● Activity
Take the lines from the one holding "Describe the element" through the one holding "at that location.", inclusive, and write them out again with "coordinates" changed to "position" and everything else left as it is.

● Exercise data

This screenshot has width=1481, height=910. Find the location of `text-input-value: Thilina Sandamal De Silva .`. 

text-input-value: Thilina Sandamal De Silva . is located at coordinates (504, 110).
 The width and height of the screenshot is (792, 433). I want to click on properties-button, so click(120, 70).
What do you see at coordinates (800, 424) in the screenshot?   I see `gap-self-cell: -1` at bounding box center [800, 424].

==

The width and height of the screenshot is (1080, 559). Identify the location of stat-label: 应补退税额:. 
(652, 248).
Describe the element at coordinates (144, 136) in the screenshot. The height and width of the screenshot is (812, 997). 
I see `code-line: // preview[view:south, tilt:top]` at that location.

● Exercise output
Describe the element at position (144, 136) in the screenshot. The height and width of the screenshot is (812, 997). 
I see `code-line: // preview[view:south, tilt:top]` at that location.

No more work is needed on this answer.